CJC-1295 without DAC Dosage
Mod GRF 1-29 is typically provided in vials containing 2 mg of lyophylized powder, though the amount can vary. The contents should be reconstituted by adding a convenient amount of sterile or bacteriostatic water. If for example 2 mL is chosen and the dosing of the vial is 2 mg, the resulting solution then has a concentration of 1 mg/mL, or 1000 mcg/mL.
At time of dosing, an insulin syringe is used to draw and then inject the desired amount. In the above example, a 100 mcg dose would require a volume of 0.10 mL, or "10 IU" as marked on an insulin syringe.

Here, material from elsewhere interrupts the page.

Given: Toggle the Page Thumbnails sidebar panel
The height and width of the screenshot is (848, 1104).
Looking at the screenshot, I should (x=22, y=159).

Injection may be subcutaneous, intramuscular, or intravenous, according to personal preference. If desired, peptide solutions from other vials, such as a vial of a GHRP product, may also be drawn into the same syringe. This reduces the total number of injections required.
I ordinarily recommend a dosage of 100 mcg Mod GRF at a time, simultaneous with injection of a GHRP. For maximum effect, dosing is preferably three times per day at times of low blood sugar, for example about 30 minutes before a meal, but where use is ongoing, a common use is once per day prior to sleep.